[Data in this exercise — start]
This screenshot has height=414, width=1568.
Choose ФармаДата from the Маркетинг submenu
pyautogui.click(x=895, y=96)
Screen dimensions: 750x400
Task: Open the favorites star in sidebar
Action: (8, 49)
[Data in this exercise — finish]
__Activity__: Having gone through the data above, repeat it exactly.

__Completed task__:
This screenshot has height=414, width=1568.
Choose ФармаДата from the Маркетинг submenu
pyautogui.click(x=895, y=96)
Screen dimensions: 750x400
Task: Open the favorites star in sidebar
Action: (8, 49)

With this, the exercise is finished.